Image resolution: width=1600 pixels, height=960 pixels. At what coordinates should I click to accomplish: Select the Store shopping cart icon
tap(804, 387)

........

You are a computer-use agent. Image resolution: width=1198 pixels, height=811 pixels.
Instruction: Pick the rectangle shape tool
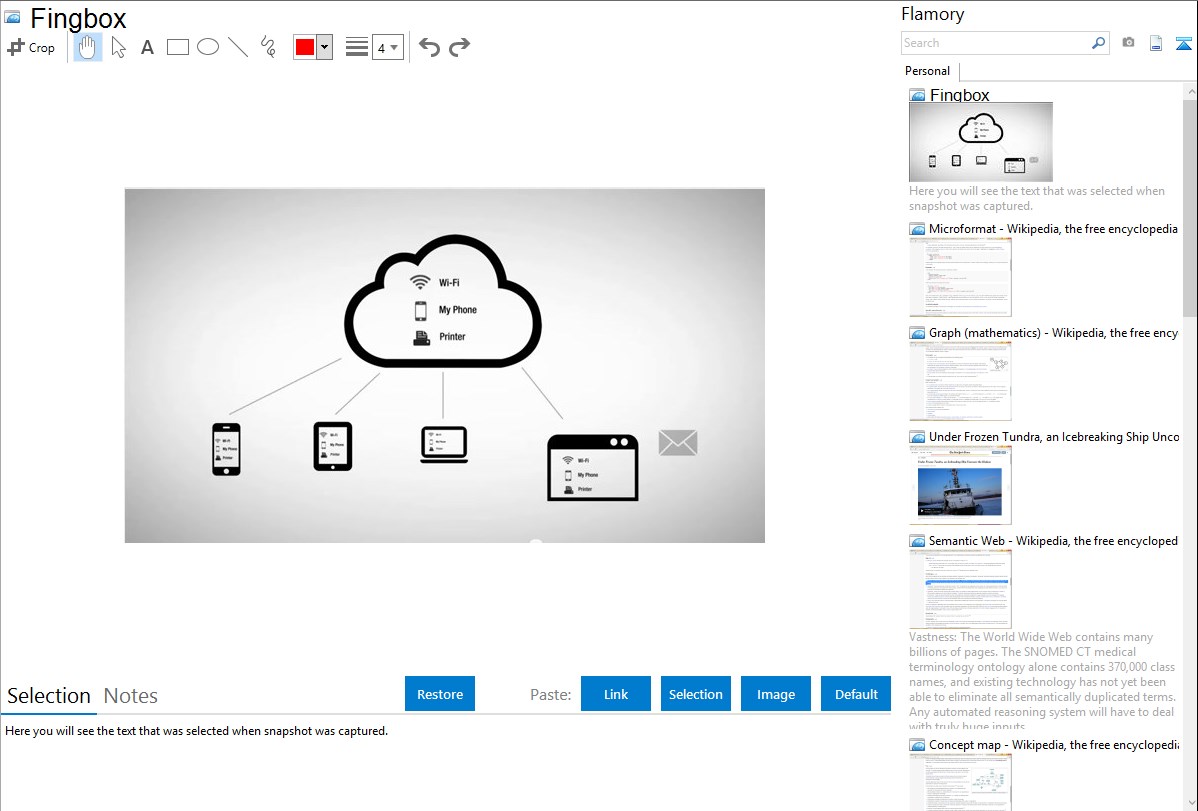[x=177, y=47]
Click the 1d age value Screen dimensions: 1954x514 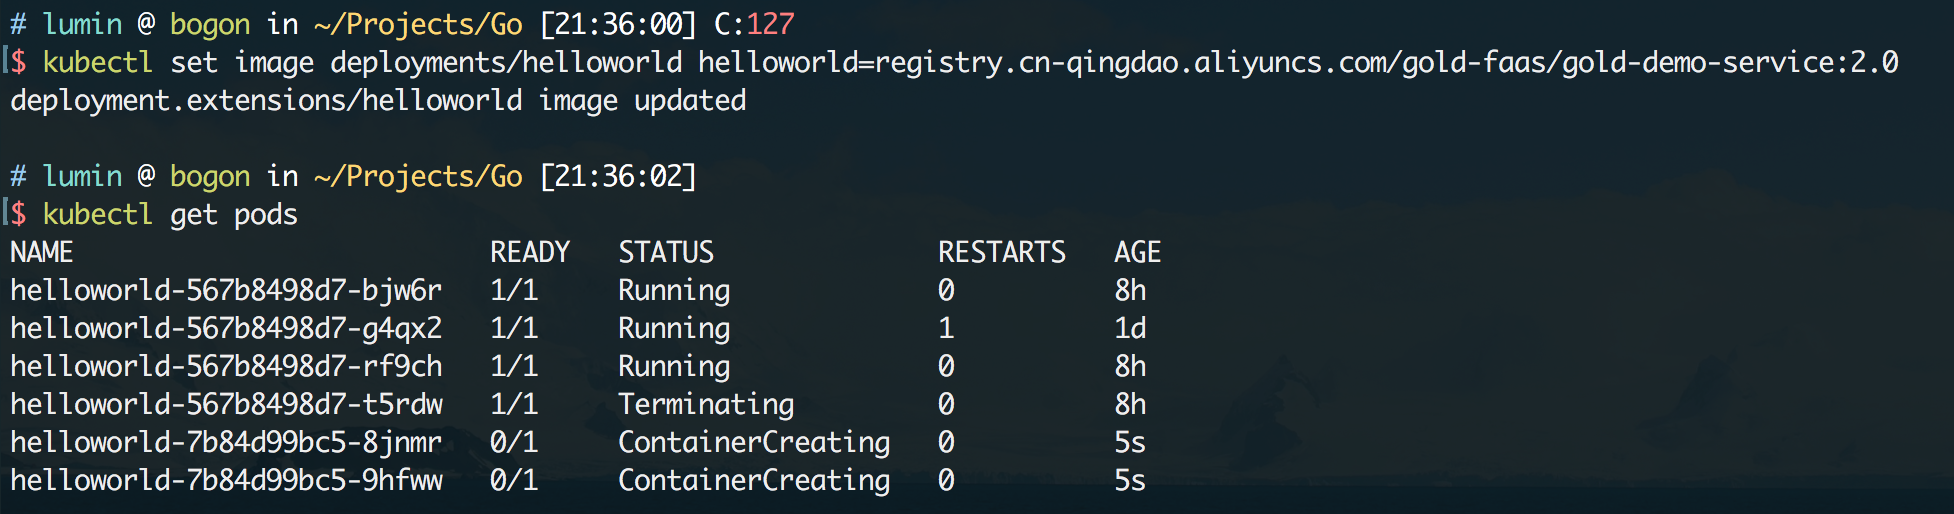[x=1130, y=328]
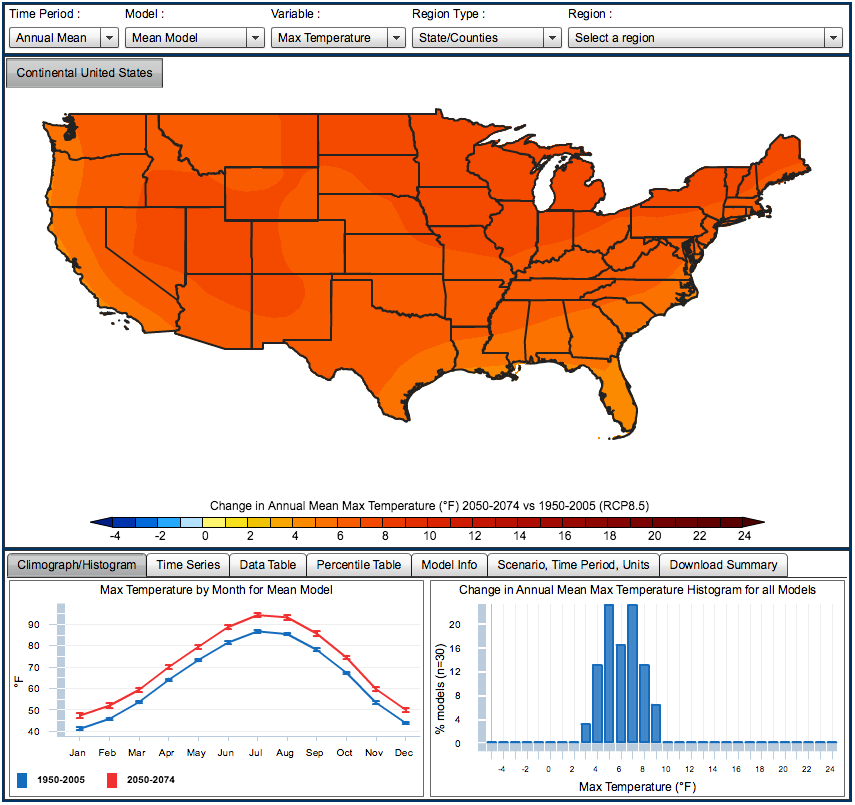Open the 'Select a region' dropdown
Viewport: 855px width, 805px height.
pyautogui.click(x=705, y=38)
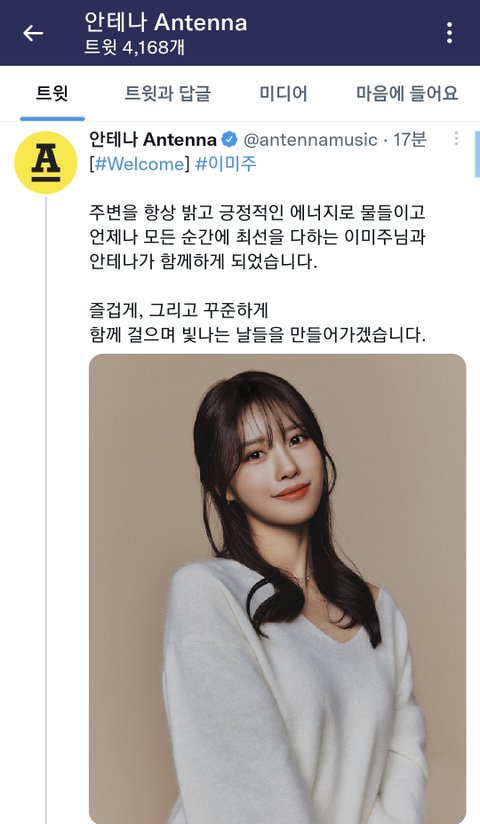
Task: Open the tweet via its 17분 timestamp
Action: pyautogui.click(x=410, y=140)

........

_EXERCISE OBJECTIVE:_ Reproduce the lines from the line with "Image resolution: width=1600" up to and including the line with "tap(804, 387)", putting "shopping bag" in place of "shopping cart" and leaving everything else unchanged. Give only those lines.

_OUTPUT OF THE TASK:_
Image resolution: width=1600 pixels, height=960 pixels. At what coordinates should I click to accomplish: Select the Store shopping bag icon
tap(804, 387)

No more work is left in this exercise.